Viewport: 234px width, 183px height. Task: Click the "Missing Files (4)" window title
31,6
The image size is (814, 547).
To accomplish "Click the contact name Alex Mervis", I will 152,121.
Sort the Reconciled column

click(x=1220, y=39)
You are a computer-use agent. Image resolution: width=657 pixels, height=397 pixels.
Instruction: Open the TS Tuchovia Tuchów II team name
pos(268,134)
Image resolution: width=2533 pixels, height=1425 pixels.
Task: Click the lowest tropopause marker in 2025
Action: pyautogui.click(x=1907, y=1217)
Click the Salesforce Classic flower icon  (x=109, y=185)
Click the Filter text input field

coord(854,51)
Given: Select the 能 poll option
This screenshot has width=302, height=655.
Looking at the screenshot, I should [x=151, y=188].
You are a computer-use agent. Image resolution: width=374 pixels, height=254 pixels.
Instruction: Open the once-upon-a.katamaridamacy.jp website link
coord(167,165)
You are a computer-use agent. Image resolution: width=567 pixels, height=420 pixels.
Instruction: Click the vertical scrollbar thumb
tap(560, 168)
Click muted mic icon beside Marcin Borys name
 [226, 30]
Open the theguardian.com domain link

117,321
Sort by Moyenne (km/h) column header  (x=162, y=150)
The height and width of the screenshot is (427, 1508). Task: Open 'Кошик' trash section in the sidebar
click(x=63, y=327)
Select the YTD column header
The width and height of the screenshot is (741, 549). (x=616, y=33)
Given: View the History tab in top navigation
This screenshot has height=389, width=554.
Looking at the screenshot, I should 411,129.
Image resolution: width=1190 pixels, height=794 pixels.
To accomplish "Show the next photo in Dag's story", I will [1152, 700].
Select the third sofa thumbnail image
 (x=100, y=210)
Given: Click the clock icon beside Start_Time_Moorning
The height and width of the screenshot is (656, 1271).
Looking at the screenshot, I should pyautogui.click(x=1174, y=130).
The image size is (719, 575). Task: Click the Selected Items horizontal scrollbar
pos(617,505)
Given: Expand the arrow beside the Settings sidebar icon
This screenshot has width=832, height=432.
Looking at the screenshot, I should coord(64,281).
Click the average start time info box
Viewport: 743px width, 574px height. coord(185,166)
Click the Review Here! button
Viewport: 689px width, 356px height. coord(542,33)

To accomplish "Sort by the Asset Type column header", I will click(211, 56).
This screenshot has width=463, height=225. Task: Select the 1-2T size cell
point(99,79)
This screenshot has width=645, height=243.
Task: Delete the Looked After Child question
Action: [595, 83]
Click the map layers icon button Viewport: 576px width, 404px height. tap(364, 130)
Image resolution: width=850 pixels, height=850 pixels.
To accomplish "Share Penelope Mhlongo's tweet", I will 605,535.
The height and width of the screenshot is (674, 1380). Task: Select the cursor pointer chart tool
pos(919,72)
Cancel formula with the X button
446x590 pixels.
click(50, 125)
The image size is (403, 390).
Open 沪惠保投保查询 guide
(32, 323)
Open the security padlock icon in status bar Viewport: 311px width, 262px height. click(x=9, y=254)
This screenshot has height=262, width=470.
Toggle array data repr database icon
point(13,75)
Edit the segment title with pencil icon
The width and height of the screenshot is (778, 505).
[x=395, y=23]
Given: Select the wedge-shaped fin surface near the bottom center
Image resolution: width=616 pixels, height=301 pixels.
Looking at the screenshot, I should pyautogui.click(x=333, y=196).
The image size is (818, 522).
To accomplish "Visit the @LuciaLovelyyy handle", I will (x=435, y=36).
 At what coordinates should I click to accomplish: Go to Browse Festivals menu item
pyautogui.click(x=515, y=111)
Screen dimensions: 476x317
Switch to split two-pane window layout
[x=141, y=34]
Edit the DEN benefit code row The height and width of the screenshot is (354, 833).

+ + + +

### Task to carry out
Return every line above unchanged, character for character, in the same order.

### Result
Viewport: 234px width, 183px height. Task: Click the "Missing Files (4)" window title
31,6
The image size is (814, 547).
To accomplish "Click the contact name Alex Mervis", I will 152,121.
Sort the Reconciled column

click(x=1220, y=39)
You are a computer-use agent. Image resolution: width=657 pixels, height=397 pixels.
Instruction: Open the TS Tuchovia Tuchów II team name
pos(268,134)
Image resolution: width=2533 pixels, height=1425 pixels.
Task: Click the lowest tropopause marker in 2025
Action: pyautogui.click(x=1907, y=1217)
Click the Salesforce Classic flower icon  (x=109, y=185)
Click the Filter text input field

coord(854,51)
Given: Select the 能 poll option
This screenshot has width=302, height=655.
Looking at the screenshot, I should [x=151, y=188].
You are a computer-use agent. Image resolution: width=374 pixels, height=254 pixels.
Instruction: Open the once-upon-a.katamaridamacy.jp website link
coord(167,165)
You are a computer-use agent. Image resolution: width=567 pixels, height=420 pixels.
Instruction: Click the vertical scrollbar thumb
tap(560, 168)
Click muted mic icon beside Marcin Borys name
 [226, 30]
Open the theguardian.com domain link

117,321
Sort by Moyenne (km/h) column header  (x=162, y=150)
The height and width of the screenshot is (427, 1508). Task: Open 'Кошик' trash section in the sidebar
click(x=63, y=327)
Select the YTD column header
The width and height of the screenshot is (741, 549). (x=616, y=33)
Given: View the History tab in top navigation
This screenshot has height=389, width=554.
Looking at the screenshot, I should 411,129.
Image resolution: width=1190 pixels, height=794 pixels.
To accomplish "Show the next photo in Dag's story", I will [1152, 700].
Select the third sofa thumbnail image
 (x=100, y=210)
Given: Click the clock icon beside Start_Time_Moorning
The height and width of the screenshot is (656, 1271).
Looking at the screenshot, I should pyautogui.click(x=1174, y=130).
The image size is (719, 575). Task: Click the Selected Items horizontal scrollbar
pos(617,505)
Given: Expand the arrow beside the Settings sidebar icon
This screenshot has width=832, height=432.
Looking at the screenshot, I should coord(64,281).
Click the average start time info box
Viewport: 743px width, 574px height. coord(185,166)
Click the Review Here! button
Viewport: 689px width, 356px height. coord(542,33)

To accomplish "Sort by the Asset Type column header", I will click(211, 56).
This screenshot has width=463, height=225. Task: Select the 1-2T size cell
point(99,79)
This screenshot has width=645, height=243.
Task: Delete the Looked After Child question
Action: [595, 83]
Click the map layers icon button Viewport: 576px width, 404px height. tap(364, 130)
Image resolution: width=850 pixels, height=850 pixels.
To accomplish "Share Penelope Mhlongo's tweet", I will 605,535.
The height and width of the screenshot is (674, 1380). Task: Select the cursor pointer chart tool
pos(919,72)
Cancel formula with the X button
446x590 pixels.
click(50, 125)
The image size is (403, 390).
Open 沪惠保投保查询 guide
(32, 323)
Open the security padlock icon in status bar Viewport: 311px width, 262px height. click(x=9, y=254)
This screenshot has height=262, width=470.
Toggle array data repr database icon
point(13,75)
Edit the segment title with pencil icon
The width and height of the screenshot is (778, 505).
[x=395, y=23]
Given: Select the wedge-shaped fin surface near the bottom center
Image resolution: width=616 pixels, height=301 pixels.
Looking at the screenshot, I should pyautogui.click(x=333, y=196).
The image size is (818, 522).
To accomplish "Visit the @LuciaLovelyyy handle", I will (x=435, y=36).
 At what coordinates should I click to accomplish: Go to Browse Festivals menu item
pyautogui.click(x=515, y=111)
Screen dimensions: 476x317
Switch to split two-pane window layout
[x=141, y=34]
Edit the DEN benefit code row The height and width of the screenshot is (354, 833).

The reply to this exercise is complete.